- DESCRIPTION OF THE TASK -
In the records below, find the line with "Finance climatique et" and the line with "ListCrawler San Antonio". Print both exactly, along with every line between them, and no other line.
+++ RECORDED INFORMATION
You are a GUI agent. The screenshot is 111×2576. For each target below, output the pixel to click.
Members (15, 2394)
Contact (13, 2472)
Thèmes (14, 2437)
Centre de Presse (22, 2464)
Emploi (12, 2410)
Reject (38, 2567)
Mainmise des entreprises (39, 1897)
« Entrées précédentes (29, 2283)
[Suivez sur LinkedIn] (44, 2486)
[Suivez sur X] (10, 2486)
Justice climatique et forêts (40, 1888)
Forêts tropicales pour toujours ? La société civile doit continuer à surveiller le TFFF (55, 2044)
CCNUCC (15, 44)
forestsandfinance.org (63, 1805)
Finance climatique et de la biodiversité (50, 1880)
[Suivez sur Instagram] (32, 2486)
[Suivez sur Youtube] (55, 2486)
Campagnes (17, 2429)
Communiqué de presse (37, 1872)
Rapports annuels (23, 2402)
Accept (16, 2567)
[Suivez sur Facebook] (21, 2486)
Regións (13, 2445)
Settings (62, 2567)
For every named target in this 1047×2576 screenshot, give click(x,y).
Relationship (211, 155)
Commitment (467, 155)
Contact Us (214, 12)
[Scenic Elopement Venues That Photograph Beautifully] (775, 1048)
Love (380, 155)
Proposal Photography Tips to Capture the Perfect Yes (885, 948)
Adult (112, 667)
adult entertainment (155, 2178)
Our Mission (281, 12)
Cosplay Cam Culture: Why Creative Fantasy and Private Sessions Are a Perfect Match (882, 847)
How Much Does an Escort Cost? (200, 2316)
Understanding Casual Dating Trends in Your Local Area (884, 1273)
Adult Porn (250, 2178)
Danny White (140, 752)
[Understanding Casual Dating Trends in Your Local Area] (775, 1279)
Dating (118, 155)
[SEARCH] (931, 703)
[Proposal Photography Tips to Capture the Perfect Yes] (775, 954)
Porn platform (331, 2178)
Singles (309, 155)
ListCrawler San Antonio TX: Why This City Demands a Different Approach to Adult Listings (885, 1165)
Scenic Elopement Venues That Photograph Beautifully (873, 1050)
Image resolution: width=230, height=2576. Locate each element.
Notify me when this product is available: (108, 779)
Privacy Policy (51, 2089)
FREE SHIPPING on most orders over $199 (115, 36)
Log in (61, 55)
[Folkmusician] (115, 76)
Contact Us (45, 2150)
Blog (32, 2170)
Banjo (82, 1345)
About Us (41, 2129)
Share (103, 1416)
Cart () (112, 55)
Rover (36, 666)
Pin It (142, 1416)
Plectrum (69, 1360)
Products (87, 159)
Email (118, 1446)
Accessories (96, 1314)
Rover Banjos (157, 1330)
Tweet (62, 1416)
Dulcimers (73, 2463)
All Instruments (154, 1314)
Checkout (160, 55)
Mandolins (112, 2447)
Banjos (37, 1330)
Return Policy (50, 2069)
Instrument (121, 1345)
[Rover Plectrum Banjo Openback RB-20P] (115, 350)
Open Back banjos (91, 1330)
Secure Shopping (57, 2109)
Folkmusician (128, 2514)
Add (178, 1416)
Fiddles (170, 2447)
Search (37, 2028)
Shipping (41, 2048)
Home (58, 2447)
++++++
- EXERCISE RESULT -
Finance climatique et de la biodiversité (50, 1880)
[Suivez sur Instagram] (32, 2486)
[Suivez sur Youtube] (55, 2486)
Campagnes (17, 2429)
Communiqué de presse (37, 1872)
Rapports annuels (23, 2402)
Accept (16, 2567)
[Suivez sur Facebook] (21, 2486)
Regións (13, 2445)
Settings (62, 2567)
For every named target in this 1047×2576 screenshot, give click(x,y).
Relationship (211, 155)
Commitment (467, 155)
Contact Us (214, 12)
[Scenic Elopement Venues That Photograph Beautifully] (775, 1048)
Love (380, 155)
Proposal Photography Tips to Capture the Perfect Yes (885, 948)
Adult (112, 667)
adult entertainment (155, 2178)
Our Mission (281, 12)
Cosplay Cam Culture: Why Creative Fantasy and Private Sessions Are a Perfect Match (882, 847)
How Much Does an Escort Cost? (200, 2316)
Understanding Casual Dating Trends in Your Local Area (884, 1273)
Adult Porn (250, 2178)
Danny White (140, 752)
[Understanding Casual Dating Trends in Your Local Area] (775, 1279)
Dating (118, 155)
[SEARCH] (931, 703)
[Proposal Photography Tips to Capture the Perfect Yes] (775, 954)
Porn platform (331, 2178)
Singles (309, 155)
ListCrawler San Antonio TX: Why This City Demands a Different Approach to Adult Listings (885, 1165)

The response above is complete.